Crap I suck at explaining and I made it sound more confusing that it's supposed to be ^^

But to answer you question - I use the x and y coordinates to calculate the distance of the current pixel from the given cubic Bézier. In order to construct the final Bernstein polynomial for which I try to find the roots, I need both the input Bézier and the coordinates.

The best thing for me to do would probably be to link you the code I'd like to port, so here it is: the closest function and the package used for handling the Bernsteins

Hope this clarifies my intentions.

PS. Come to think of it, since I'm dealing with polynomials of a degree not higher than 5 (not too many coefficients), I can solve the problem of sequential mapping/zipping by providing functions for polynomials of each single degree I'm supposed to handle. The bigger problem would be: what to do about the recursive algorithm that stops at a given acceptable error threshold, but that's not the point of this discussion ;) (I'll probably post a question regarding my idea for a workaround in a separate thread)

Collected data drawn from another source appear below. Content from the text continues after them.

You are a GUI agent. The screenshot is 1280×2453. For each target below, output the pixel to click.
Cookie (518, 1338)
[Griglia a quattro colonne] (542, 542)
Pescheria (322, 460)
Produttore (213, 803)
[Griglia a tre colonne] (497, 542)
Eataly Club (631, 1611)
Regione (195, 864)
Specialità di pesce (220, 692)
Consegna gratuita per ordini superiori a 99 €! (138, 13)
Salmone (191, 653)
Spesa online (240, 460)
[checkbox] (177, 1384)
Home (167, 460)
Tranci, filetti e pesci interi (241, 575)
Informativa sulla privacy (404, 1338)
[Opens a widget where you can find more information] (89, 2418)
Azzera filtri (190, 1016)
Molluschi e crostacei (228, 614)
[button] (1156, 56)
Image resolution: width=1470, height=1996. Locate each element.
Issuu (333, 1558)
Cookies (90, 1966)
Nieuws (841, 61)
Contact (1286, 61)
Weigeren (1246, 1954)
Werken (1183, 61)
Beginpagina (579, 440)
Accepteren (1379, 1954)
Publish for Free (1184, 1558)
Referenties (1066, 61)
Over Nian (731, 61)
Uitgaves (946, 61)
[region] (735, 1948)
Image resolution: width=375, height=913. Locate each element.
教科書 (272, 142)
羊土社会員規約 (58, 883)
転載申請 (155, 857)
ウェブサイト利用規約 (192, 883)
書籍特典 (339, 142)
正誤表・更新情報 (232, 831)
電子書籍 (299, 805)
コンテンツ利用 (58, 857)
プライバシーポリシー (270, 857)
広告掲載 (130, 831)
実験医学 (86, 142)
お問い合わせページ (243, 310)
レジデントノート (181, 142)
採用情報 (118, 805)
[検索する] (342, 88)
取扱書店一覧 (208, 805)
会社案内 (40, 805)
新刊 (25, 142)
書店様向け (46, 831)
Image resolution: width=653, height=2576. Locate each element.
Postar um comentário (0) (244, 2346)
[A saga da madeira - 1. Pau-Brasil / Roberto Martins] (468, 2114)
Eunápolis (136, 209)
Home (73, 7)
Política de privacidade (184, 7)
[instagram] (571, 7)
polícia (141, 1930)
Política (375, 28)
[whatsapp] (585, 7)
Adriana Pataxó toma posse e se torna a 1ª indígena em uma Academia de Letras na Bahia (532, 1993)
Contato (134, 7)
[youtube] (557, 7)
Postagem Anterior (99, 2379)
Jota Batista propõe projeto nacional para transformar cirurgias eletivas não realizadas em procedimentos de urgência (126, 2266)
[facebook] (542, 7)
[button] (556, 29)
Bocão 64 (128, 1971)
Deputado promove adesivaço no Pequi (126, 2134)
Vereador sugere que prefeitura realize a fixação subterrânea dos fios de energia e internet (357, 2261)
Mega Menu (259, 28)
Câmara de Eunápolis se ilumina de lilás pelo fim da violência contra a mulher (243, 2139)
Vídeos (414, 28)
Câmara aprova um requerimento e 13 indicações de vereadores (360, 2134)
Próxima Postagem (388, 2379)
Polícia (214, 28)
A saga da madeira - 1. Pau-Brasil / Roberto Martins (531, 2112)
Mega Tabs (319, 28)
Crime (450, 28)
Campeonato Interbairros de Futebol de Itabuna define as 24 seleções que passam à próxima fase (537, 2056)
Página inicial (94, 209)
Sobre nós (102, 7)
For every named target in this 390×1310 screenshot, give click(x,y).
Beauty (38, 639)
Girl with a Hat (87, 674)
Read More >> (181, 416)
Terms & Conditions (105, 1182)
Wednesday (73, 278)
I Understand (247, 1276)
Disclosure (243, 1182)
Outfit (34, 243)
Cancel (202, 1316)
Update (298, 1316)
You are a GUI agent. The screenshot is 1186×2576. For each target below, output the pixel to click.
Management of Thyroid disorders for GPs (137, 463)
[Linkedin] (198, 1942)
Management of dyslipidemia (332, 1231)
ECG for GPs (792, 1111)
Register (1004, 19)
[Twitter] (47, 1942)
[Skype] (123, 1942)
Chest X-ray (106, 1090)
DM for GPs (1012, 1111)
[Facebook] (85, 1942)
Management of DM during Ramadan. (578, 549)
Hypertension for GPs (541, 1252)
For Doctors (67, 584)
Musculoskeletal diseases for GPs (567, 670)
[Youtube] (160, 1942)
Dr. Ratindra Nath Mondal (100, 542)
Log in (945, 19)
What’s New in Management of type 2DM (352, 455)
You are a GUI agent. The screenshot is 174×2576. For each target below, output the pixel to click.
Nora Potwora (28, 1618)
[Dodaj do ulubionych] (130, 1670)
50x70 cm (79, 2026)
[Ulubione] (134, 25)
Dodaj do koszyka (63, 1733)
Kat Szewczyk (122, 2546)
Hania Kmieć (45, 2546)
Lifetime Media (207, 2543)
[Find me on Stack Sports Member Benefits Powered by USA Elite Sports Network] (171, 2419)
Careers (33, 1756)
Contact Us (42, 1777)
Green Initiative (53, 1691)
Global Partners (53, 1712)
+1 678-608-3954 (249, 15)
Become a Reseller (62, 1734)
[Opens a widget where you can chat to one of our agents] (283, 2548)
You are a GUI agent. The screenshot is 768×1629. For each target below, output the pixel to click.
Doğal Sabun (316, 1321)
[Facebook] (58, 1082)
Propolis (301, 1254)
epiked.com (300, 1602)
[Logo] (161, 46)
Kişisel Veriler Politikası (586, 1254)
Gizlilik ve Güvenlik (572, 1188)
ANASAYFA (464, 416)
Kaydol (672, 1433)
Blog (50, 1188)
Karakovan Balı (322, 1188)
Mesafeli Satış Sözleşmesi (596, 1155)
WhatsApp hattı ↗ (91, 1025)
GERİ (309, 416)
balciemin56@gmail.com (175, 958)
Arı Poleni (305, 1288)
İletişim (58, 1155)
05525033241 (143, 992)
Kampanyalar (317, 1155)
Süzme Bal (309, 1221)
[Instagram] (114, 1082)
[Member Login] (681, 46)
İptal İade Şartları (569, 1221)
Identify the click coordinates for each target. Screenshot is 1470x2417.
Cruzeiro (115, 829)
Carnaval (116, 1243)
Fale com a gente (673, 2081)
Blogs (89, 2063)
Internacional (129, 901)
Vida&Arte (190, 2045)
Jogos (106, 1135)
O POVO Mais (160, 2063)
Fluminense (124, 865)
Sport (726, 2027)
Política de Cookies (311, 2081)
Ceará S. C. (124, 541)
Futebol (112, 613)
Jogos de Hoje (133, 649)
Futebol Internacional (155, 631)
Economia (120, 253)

mchakravarty commented 10 years ago

This one is tricky. The recursion function you mentioned is bezierFindRoot in the code you linked to, isn't it. That recursive function returns a list (the roots) whose length is only determined at runtime. If you want to model this with arrays, you gets nested arrays of arrays where the length of the subarrays varies (dependent on the input data). Implement this on a GPU, requires proper nested data parallelism. We would like to support that, but a general strategy for efficiently implementing this on a GPU is an open research problem.